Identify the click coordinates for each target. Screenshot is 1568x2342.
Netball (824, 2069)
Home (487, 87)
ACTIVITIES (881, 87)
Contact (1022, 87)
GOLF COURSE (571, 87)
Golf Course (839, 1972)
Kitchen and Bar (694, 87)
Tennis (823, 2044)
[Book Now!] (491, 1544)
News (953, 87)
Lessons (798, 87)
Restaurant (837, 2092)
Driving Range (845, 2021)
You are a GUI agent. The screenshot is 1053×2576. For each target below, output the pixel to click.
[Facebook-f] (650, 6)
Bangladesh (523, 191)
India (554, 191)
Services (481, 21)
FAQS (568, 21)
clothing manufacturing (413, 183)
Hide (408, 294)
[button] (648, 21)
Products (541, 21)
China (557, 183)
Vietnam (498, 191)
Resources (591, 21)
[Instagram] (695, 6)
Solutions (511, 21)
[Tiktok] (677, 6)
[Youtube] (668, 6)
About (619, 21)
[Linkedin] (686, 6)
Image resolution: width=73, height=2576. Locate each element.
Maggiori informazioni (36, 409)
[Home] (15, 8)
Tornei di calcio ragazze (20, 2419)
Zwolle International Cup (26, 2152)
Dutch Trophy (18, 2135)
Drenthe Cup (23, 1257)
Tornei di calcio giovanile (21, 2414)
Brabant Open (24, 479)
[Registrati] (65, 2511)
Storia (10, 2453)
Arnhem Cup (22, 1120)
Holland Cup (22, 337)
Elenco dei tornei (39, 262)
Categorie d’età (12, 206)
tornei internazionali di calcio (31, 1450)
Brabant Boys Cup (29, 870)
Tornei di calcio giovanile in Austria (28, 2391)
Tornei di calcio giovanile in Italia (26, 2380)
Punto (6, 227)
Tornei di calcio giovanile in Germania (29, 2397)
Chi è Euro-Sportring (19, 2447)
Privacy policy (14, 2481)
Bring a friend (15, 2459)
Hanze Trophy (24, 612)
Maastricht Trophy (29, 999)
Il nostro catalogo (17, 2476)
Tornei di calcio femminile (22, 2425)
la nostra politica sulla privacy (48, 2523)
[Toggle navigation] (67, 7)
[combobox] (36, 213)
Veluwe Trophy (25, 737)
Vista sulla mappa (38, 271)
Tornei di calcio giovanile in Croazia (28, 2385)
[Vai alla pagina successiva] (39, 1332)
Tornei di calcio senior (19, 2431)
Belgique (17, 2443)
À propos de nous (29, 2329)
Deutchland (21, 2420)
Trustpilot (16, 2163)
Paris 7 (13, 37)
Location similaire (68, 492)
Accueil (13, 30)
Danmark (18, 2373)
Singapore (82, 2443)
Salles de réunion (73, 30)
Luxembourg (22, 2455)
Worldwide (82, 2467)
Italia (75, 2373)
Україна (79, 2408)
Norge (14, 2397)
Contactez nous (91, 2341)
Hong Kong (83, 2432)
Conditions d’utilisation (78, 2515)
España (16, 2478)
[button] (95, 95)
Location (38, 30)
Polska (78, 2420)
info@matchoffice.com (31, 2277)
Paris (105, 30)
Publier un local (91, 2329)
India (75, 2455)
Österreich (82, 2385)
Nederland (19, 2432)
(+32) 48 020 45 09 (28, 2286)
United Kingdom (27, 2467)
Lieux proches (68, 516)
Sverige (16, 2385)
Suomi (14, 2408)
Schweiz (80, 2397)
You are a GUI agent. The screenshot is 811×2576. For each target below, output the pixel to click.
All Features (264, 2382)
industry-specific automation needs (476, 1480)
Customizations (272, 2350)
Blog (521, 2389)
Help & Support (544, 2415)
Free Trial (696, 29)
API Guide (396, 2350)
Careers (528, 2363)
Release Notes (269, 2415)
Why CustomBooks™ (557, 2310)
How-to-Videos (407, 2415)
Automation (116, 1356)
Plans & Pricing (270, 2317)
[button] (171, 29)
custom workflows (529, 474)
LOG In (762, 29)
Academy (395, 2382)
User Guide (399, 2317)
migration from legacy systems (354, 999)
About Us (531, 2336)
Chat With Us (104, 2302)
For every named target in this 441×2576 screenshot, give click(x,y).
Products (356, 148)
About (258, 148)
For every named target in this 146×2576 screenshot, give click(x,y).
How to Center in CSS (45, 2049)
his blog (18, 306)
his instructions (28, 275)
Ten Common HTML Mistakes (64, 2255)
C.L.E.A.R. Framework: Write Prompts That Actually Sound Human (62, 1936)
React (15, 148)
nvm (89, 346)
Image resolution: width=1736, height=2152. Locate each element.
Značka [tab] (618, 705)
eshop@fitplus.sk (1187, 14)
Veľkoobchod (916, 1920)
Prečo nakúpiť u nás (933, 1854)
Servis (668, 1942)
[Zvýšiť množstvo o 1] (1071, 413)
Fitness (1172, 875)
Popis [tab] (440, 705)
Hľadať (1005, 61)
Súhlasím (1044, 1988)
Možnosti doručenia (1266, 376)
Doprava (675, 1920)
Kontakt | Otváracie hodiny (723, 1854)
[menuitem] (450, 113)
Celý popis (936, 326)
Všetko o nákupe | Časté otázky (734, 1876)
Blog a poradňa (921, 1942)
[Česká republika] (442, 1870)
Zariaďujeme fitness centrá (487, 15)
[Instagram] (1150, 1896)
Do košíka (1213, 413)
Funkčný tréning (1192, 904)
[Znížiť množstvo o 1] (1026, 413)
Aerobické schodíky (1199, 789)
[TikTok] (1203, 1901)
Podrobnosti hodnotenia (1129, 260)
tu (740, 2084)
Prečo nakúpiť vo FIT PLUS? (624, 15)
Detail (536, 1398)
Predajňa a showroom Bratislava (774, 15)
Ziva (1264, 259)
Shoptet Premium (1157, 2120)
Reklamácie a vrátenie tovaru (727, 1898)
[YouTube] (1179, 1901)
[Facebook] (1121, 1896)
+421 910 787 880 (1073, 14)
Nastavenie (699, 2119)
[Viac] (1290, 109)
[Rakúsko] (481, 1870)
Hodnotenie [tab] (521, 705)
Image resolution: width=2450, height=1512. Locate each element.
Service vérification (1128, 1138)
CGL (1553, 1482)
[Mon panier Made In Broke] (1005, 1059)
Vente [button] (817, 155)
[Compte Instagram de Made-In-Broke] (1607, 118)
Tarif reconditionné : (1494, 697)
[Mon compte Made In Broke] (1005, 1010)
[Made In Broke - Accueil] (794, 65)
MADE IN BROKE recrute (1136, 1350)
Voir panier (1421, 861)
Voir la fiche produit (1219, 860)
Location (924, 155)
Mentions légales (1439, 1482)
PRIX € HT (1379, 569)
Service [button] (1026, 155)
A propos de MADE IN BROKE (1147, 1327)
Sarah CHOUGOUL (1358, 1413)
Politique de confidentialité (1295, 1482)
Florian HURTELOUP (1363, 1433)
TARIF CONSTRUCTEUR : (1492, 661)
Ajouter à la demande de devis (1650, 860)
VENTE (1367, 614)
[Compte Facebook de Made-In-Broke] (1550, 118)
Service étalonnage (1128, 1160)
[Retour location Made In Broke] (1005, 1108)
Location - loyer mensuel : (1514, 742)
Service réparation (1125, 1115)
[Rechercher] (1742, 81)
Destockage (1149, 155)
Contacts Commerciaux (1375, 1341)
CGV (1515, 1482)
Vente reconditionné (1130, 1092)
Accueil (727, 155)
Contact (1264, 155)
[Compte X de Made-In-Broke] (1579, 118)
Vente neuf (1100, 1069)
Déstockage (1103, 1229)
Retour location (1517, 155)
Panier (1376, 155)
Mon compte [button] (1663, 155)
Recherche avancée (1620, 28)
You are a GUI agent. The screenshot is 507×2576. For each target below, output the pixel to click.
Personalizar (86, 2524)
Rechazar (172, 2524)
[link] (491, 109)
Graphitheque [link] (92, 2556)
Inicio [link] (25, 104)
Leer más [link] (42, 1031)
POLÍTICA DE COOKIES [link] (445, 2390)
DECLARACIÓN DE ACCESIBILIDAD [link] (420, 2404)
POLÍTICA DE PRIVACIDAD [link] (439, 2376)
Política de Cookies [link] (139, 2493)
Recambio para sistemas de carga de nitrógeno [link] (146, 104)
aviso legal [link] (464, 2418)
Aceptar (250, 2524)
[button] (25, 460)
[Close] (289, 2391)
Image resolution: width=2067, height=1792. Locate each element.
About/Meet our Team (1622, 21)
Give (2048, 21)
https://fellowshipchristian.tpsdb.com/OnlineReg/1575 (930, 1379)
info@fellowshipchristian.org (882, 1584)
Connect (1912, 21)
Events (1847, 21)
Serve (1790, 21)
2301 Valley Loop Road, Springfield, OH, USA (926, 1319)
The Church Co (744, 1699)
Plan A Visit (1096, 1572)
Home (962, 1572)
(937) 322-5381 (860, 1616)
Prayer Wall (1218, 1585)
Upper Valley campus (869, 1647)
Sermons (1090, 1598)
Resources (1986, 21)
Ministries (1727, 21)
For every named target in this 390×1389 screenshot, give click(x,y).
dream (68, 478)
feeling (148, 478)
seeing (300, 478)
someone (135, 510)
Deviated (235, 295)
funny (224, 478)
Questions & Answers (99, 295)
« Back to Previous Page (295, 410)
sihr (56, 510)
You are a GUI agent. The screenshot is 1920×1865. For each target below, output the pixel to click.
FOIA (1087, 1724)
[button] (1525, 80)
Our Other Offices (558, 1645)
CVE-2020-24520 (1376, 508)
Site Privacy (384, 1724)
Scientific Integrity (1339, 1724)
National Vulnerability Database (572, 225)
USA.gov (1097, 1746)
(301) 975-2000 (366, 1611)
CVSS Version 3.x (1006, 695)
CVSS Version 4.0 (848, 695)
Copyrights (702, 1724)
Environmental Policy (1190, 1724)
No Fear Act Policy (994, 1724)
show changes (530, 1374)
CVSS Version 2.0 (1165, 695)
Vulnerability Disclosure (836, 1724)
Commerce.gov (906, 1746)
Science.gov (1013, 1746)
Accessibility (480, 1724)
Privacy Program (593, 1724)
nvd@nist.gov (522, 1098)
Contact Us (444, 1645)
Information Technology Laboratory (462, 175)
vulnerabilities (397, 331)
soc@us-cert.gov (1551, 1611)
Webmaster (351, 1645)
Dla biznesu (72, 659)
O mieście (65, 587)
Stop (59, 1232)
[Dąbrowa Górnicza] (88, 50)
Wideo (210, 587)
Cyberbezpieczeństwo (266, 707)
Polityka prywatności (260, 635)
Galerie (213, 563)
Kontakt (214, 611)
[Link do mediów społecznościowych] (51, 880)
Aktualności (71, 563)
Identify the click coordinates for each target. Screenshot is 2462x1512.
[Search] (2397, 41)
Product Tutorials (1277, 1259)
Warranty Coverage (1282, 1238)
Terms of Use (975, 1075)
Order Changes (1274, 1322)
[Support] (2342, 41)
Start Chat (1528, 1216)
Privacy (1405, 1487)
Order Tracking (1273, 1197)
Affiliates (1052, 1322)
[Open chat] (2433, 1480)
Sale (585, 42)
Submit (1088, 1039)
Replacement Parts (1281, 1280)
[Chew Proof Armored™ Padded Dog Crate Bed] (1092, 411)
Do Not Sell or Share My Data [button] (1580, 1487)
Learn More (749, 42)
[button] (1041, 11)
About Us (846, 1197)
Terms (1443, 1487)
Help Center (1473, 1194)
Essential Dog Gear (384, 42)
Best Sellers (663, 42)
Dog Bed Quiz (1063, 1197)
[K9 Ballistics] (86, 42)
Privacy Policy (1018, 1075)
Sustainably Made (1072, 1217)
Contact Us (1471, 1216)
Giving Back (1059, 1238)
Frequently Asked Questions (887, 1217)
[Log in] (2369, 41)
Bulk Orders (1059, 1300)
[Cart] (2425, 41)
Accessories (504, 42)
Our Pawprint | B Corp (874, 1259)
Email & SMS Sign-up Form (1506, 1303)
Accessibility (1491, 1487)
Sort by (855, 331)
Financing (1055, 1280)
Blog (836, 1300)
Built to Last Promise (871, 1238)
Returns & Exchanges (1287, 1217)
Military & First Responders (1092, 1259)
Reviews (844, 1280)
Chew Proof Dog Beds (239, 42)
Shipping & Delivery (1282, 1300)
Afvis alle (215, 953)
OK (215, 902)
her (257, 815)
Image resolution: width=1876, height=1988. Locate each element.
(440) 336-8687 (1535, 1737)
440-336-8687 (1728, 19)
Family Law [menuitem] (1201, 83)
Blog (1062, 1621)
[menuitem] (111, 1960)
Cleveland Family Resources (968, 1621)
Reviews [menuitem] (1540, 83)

====

_Problem requirements_:
What is needed is an exact copy of the lines above, from the one containing "Wideo (210, 587)" through the one containing "Privacy (1405, 1487)", with nothing added.

_Output for this exercise_:
Wideo (210, 587)
Cyberbezpieczeństwo (266, 707)
Polityka prywatności (260, 635)
Galerie (213, 563)
Kontakt (214, 611)
[Link do mediów społecznościowych] (51, 880)
Aktualności (71, 563)
Identify the click coordinates for each target. Screenshot is 2462x1512.
[Search] (2397, 41)
Product Tutorials (1277, 1259)
Warranty Coverage (1282, 1238)
Terms of Use (975, 1075)
Order Changes (1274, 1322)
[Support] (2342, 41)
Start Chat (1528, 1216)
Privacy (1405, 1487)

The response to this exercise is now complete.